ATTIVITÀ 1
Traduci in inglese questa frase del brano proposto: «Le stesse tenerezze tra maschi sarebbero etichettate come atti osceni.»
ATTIVITÀ 2
Per favore, prosegui il brano proposto partendo dall'ultima frase riportata.

Una signora accenna all’omosessualità femminile e Lidia Menapace fa presente come essa si noti meno. Spesso si incontrano ragazze che camminano tenendosi per mano, si scambiano baci in pubblico, si scrivono bigliettini in classe, passano ore assieme. Questo è accettato: non sono censurate, non suscitano sospetti di lesbismo, perché simili effusioni sono riconosciute come tipiche di un’amicizia tra ragazze. Le stesse tenerezze tra maschi sarebbero etichettate come atti osceni. Le descrive al contempo più visibili, perché più tollerate visivamente, e più invisibili, perché la loro autoaffermazione come lesbiche è più scandalosa.
Poi Paterlini apre il capitolo pregiudizi, lamentandone la persistenza, anche se oggi - riconosce - sono espressi con minor convinzione. Si parla della volgarità di certe battute, dell’educazione sessuale in una scuola rigidamente eterosessuale e dell’effetto di tanti indistruttibili stereotipi, tra cui quello dell’omosessuale che aggredisce un eterosessuale: "Non si è mai sentito, è il ribaltamento della verità!" - esclama accorato ricordando gli omosessuali assassinati a Roma. Più che una protesta è un grido che rivendica un riconoscimento sincero.

VOCI DEL DATASET
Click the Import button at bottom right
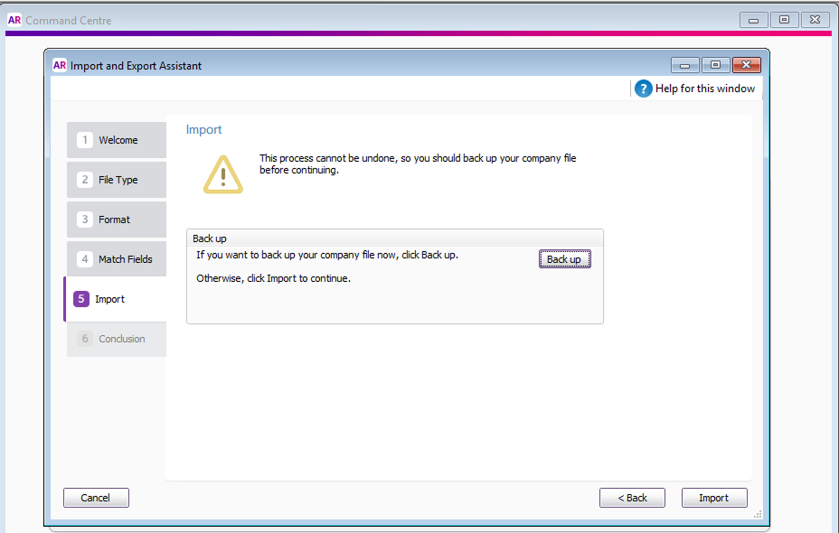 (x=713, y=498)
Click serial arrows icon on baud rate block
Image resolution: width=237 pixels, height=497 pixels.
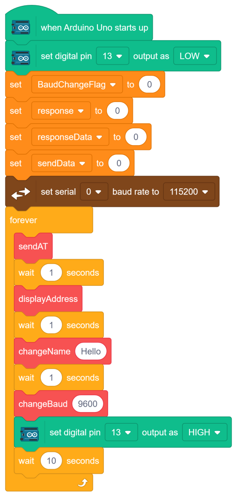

--

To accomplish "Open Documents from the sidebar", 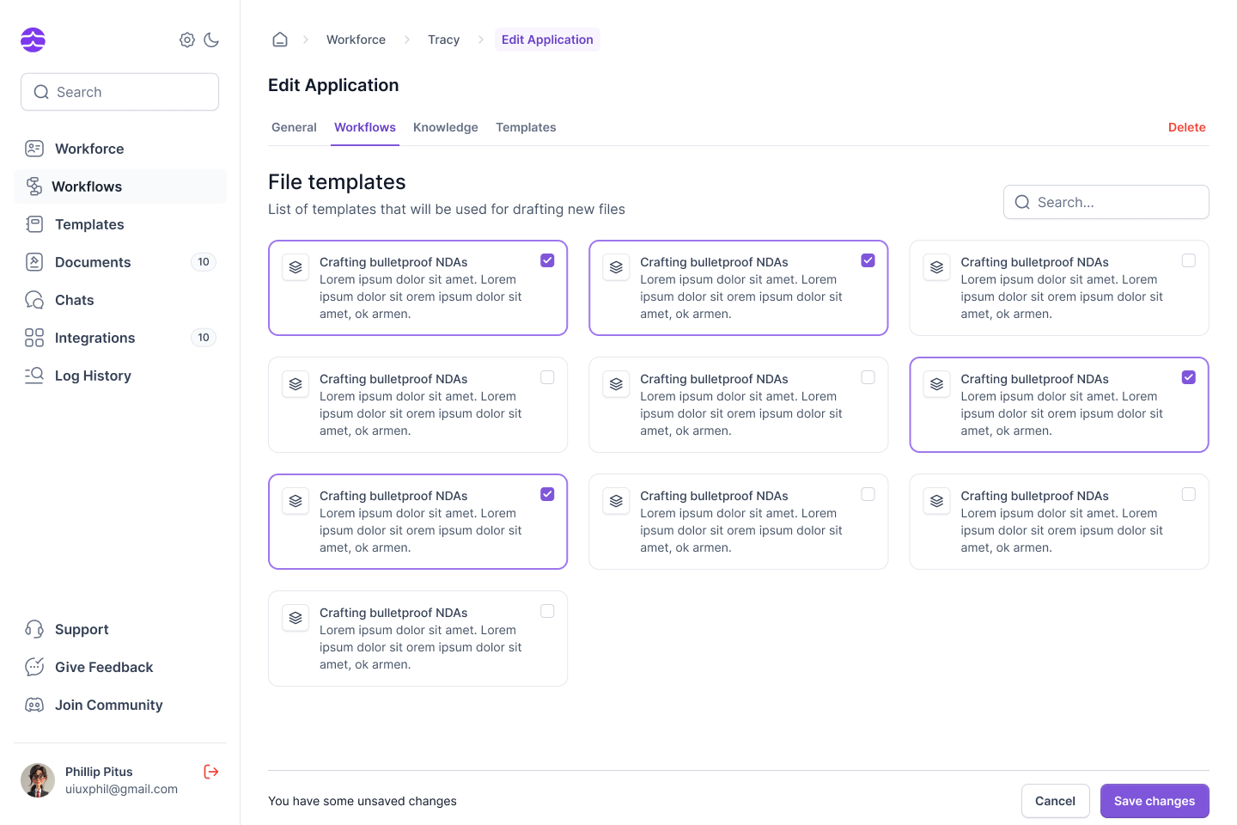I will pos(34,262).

---

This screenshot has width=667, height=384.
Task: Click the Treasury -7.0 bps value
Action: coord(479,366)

RISULTATO ATTESO 1
The same displays of tenderness between males would be labeled as obscene acts.

RISULTATO ATTESO 2
Non c’è altro da chiedere né da dire, un po’ alla volta la sala si svuota, l’incontro termina. Fuori nessuno commenta la serata, nessuno accenna all’omosessualità, ai drammi giovanili, al cambiamento. Forse ha ragione Paterlini a temere che l’omosessualità si riduca ad essere per lo più argomento da dibattiti.
In effetti, pur se è trattata sulla stampa, discussa a scuola, supportata da leggi "progressiste", più tollerata, l’omosessualità dichiarata resta ancora un’eccezione e la percentuale di chi la vive "alla luce del sole", che sa interagire con gli altri come fosse un fatto che non li riguarda, è ancora bassissima.
Pesa come un macigno il lacerante rammarico di Paterlini per tante "vite simulate" in cui il soggetto omosessuale diventa l’oggetto di una vita normale, da lui stesso messa in scena, per rispondere alle attese degli altri, per toglier fiato ai pettegolezzi, per non scorgere sorrisetti al suo passaggio, per non sentire alle spalle toni di voce sussurrati, per non deludere i genitori, per l’impossibilità di affermare il suo libero essere nel mondo.
C'è anche chi non ha avuto la forza d’animo per sostenere la recita, le "vite spezzate", come quella di Luca di Verona, suicida, o del tredicenne, individuato ormai da tutti come "checchina" e come tale sbeffeggiato.
Una sera d’inverno, dopo aver visto un film sull’ibernazione, il ragazzo uscì di casa e si sdraiò sulla neve. Lo trovarono così la mattina seguente addormentato per sempre, con un biglietto accanto: "Spero di svegliarmi in un mondo più gentile."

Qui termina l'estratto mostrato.